I mean, we don’t have GPS co-ordinates to exactly pinpoint any of these places. So isn’t the Church of the Nativity just as important to Christians as the other places are to Jews and Muslims?
In a word, no. The church of the Nativity is profoundly UNimportant to the christian faith.
a)Christianity doesn’t really go in for ‘holy places’ in the same way that Judaism and Islam (in their different fashions) do. There is no place that you are supposed to make pilgrimage to once in your life, and there is no place designated as ‘the place God told us to worship at’
b) Even if it did, the church of the Nativity wouldn’t cut it, because the really important event that needs to be commemorated is Jesus’s DEATH, not his birth.
I would be willing to bet that 9 out of 10 western christians didn’t even know there was such a place as the Church of the Nativity this time last month.
(PS on preview…- good apology-post Kirk.

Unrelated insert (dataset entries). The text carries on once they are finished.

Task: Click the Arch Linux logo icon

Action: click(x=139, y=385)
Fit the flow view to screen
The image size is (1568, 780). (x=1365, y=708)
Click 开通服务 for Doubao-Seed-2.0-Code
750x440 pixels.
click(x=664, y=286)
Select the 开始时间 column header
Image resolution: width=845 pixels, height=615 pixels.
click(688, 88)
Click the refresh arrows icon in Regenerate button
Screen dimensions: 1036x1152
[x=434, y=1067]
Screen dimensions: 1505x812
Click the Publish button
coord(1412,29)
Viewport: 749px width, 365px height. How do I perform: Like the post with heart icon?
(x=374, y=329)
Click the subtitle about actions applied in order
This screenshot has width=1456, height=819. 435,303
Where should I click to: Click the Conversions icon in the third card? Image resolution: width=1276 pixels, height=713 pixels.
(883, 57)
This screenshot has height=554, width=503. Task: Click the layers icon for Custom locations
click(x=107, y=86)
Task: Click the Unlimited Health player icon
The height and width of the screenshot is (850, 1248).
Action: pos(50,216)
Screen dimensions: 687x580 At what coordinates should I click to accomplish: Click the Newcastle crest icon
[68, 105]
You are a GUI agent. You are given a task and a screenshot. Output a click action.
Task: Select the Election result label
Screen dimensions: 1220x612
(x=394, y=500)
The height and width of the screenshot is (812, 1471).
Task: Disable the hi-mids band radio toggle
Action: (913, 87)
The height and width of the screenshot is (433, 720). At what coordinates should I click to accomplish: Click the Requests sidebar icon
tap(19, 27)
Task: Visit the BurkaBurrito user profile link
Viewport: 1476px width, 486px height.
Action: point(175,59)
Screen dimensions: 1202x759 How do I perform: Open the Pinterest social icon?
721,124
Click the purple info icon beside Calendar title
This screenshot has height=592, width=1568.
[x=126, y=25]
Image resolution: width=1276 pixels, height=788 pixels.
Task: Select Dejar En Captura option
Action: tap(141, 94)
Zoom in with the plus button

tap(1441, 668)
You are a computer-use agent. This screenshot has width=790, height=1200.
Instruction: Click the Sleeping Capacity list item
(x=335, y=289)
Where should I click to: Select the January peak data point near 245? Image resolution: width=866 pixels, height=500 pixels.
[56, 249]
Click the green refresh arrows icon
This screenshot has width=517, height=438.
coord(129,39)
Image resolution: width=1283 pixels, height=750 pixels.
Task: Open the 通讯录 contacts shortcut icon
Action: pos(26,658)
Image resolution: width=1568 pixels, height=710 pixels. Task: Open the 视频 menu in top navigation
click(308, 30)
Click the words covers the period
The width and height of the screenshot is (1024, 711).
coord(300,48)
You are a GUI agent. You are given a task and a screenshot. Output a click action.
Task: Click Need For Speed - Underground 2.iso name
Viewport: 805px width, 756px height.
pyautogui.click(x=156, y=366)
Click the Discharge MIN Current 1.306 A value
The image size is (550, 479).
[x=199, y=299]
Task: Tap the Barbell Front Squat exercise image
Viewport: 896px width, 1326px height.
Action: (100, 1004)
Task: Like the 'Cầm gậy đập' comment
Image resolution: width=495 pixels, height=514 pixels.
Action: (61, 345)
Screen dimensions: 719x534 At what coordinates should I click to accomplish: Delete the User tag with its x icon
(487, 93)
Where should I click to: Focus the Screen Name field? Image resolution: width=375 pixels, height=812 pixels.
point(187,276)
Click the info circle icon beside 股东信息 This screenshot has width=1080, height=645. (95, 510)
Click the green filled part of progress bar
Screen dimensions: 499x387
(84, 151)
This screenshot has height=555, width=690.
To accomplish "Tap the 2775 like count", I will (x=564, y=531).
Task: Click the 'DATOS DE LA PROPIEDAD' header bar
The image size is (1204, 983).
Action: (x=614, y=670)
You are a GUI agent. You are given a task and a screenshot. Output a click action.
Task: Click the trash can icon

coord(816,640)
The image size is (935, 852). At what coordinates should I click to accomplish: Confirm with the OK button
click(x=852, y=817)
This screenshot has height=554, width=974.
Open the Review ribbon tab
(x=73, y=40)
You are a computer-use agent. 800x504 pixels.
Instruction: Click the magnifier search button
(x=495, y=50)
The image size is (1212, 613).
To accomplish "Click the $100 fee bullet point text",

Short, succinct, and weasel-free…)
Perhaps your version of Christianity doesn’t “go in” for holy places, but the two oldest, and largest Christian faiths, Catholicism and Orthodoxy, most certainly do. The two ancient churches have many holy places and spaces. Not only those for the life of Christ, but the Vatican where Peter is buried, a Church in Rome over the burial place of Paul, and countless other shrines and bascilas built over or near the locations of the martyrdom, burial or apparitions of saints.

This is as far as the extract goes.